◆ WHAT YOU WILL DO:
Quote every line of the rows below verbatim.

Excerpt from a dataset

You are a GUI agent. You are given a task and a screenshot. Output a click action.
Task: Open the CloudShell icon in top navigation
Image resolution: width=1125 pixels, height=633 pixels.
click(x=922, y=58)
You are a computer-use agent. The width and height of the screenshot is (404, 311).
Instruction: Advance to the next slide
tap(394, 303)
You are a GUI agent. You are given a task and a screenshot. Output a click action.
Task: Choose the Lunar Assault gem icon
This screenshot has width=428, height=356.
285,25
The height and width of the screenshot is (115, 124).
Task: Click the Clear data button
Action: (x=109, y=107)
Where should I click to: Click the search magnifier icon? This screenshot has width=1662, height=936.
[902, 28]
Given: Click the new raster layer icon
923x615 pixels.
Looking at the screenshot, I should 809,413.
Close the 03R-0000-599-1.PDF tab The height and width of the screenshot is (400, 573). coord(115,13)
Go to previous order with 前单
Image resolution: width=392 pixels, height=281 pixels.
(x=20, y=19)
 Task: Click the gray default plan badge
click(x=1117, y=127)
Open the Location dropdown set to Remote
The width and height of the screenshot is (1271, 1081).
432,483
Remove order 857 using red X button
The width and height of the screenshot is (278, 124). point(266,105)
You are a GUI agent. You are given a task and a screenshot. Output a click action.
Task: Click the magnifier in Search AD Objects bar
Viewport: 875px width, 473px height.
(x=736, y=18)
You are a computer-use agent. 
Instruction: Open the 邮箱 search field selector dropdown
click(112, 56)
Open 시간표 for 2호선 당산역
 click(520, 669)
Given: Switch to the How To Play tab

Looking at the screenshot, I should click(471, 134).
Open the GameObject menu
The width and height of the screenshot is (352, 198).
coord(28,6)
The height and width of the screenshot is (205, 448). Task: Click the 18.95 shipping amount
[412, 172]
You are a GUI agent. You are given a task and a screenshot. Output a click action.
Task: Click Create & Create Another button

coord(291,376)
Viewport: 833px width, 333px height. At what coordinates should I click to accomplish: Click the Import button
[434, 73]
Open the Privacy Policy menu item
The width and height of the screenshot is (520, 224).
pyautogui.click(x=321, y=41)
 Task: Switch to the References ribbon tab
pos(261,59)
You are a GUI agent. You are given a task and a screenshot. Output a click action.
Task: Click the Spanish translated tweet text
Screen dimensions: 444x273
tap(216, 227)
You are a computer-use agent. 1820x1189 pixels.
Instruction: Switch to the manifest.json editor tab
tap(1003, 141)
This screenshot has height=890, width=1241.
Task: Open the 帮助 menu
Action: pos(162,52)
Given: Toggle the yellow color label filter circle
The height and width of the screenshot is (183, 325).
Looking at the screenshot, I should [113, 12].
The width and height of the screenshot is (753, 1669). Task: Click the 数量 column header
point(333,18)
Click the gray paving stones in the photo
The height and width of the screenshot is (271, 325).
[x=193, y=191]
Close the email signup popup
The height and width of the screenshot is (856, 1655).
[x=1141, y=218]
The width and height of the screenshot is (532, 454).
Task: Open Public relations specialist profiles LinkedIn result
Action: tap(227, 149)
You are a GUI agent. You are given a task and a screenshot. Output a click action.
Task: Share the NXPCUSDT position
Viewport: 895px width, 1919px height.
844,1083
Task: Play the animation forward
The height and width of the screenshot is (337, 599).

◆ EXERCISE SOLUTION:
You are a GUI agent. You are given a task and a screenshot. Output a click action.
Task: Open the CloudShell icon in top navigation
Image resolution: width=1125 pixels, height=633 pixels.
click(x=922, y=58)
You are a computer-use agent. The width and height of the screenshot is (404, 311).
Instruction: Advance to the next slide
tap(394, 303)
You are a GUI agent. You are given a task and a screenshot. Output a click action.
Task: Choose the Lunar Assault gem icon
This screenshot has width=428, height=356.
285,25
The height and width of the screenshot is (115, 124).
Task: Click the Clear data button
Action: (x=109, y=107)
Where should I click to: Click the search magnifier icon? This screenshot has width=1662, height=936.
[902, 28]
Given: Click the new raster layer icon
923x615 pixels.
Looking at the screenshot, I should 809,413.
Close the 03R-0000-599-1.PDF tab The height and width of the screenshot is (400, 573). coord(115,13)
Go to previous order with 前单
Image resolution: width=392 pixels, height=281 pixels.
(x=20, y=19)
 Task: Click the gray default plan badge
click(x=1117, y=127)
Open the Location dropdown set to Remote
The width and height of the screenshot is (1271, 1081).
432,483
Remove order 857 using red X button
The width and height of the screenshot is (278, 124). point(266,105)
You are a GUI agent. You are given a task and a screenshot. Output a click action.
Task: Click the magnifier in Search AD Objects bar
Viewport: 875px width, 473px height.
(x=736, y=18)
You are a computer-use agent. 
Instruction: Open the 邮箱 search field selector dropdown
click(112, 56)
Open 시간표 for 2호선 당산역
 click(520, 669)
Given: Switch to the How To Play tab

Looking at the screenshot, I should click(471, 134).
Open the GameObject menu
The width and height of the screenshot is (352, 198).
coord(28,6)
The height and width of the screenshot is (205, 448). Task: Click the 18.95 shipping amount
[412, 172]
You are a GUI agent. You are given a task and a screenshot. Output a click action.
Task: Click Create & Create Another button

coord(291,376)
Viewport: 833px width, 333px height. At what coordinates should I click to accomplish: Click the Import button
[434, 73]
Open the Privacy Policy menu item
The width and height of the screenshot is (520, 224).
pyautogui.click(x=321, y=41)
 Task: Switch to the References ribbon tab
pos(261,59)
You are a GUI agent. You are given a task and a screenshot. Output a click action.
Task: Click the Spanish translated tweet text
Screen dimensions: 444x273
tap(216, 227)
You are a computer-use agent. 1820x1189 pixels.
Instruction: Switch to the manifest.json editor tab
tap(1003, 141)
This screenshot has height=890, width=1241.
Task: Open the 帮助 menu
Action: pos(162,52)
Given: Toggle the yellow color label filter circle
The height and width of the screenshot is (183, 325).
Looking at the screenshot, I should [113, 12].
The width and height of the screenshot is (753, 1669). Task: Click the 数量 column header
point(333,18)
Click the gray paving stones in the photo
The height and width of the screenshot is (271, 325).
[x=193, y=191]
Close the email signup popup
The height and width of the screenshot is (856, 1655).
[x=1141, y=218]
The width and height of the screenshot is (532, 454).
Task: Open Public relations specialist profiles LinkedIn result
Action: tap(227, 149)
You are a GUI agent. You are given a task and a screenshot. Output a click action.
Task: Share the NXPCUSDT position
Viewport: 895px width, 1919px height.
844,1083
Task: Play the animation forward
The height and width of the screenshot is (337, 599).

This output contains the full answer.